Parsing nested json

I am having issues with our AWS ecs -> fluentbit -> elasticsearch set up, specifically around nested json.

For example, if the log message is:

{
  "endpoint": "/process",
  "payload": {
     "body": {
       "success": "true",
       "items": [
          {"name": "item_one"},
          {"name": "item_two"}
       ]   
     }
  }
}

We would like the following fields to be parsed:

endpoint -> "process"
payload -> {"body": {"success": "true", "items": {"name": "item_one"}, {"name": "item_two"}]}

Only the top level key.

We set "index.mapping.depth.limit": 1 but this resulted in the logs being rejected by elasticsearch

    "status":400,
    "error":{
        "type": "illegal_argument_exception",
        "reason": "Limit of mapping depth [1] has been exceeded due to object field [org]"
    }

Is there a setting that will parse only the top level but accept the rest of the data as the body?

Hey,

I'll try my best but you might want to wait for better answers :smiley:

I do believe it's a mapping issue, here elestic is rejecting because the setting is not defined ?

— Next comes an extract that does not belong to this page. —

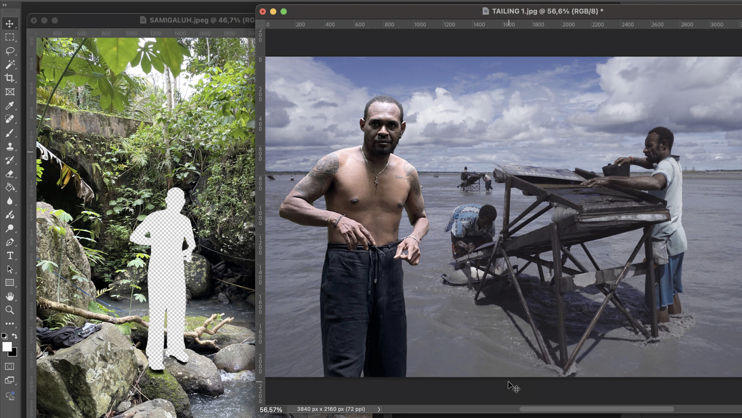Toggle Quick Mask mode
Viewport: 742px width, 418px height.
coord(10,366)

You could also try to set the fields a keyword but it would be a static per field definition which can be tedious in case you have mixed data with a lot of fields.

Also there is a lot of ruby scripts around here if you want to extract the subkeys.

I appreciate the help!

So you are saying, I should try get the parsing done correctly on the fluentbit level and not elasticsearch level?

No you'll have to define a static type for the incoming field on the elastic side so that the indexed field values are of type text Field data types | Elasticsearch Guide [8.17] | Elastic

Got it thanks.

We were hoping of not having to maintain the mappings on the elastic level but perhaps we'll have to.

Would it be possible to parse it at the fluentbit level so that the second level is a string instead of a object? Just trying to work out if there is a best practise for us to follow

In the end we sorted it out at the pipeline level

PUT /_ingest/pipeline/main_pipeline
{
  
  "description" : "process-pipeline ",
  "processors" : [
      {
        "date" : {
          "field" : "timestamp",
          "formats" : ["ISO8601"],
          "ignore_failure" : true
        }
      }, 
      {
      "script": {
        "source": """
          for (entry in ctx.entrySet()) {
            if (entry.getValue() instanceof Map) {
              ctx[entry.getKey()] = entry.getValue().toString();
            }
          }
        """
      }
    }
  ]
}

Not sure if it's best practise but it worked

1 Like

Yes ! That's the script i was thinking about you solved that from the parsing side.

I suggest you also check data types of your mapping ( which i believe is automatic ) So that you understand the type must match and can be conflicting or sometimes prevent the document from being ingested correctly by elastic.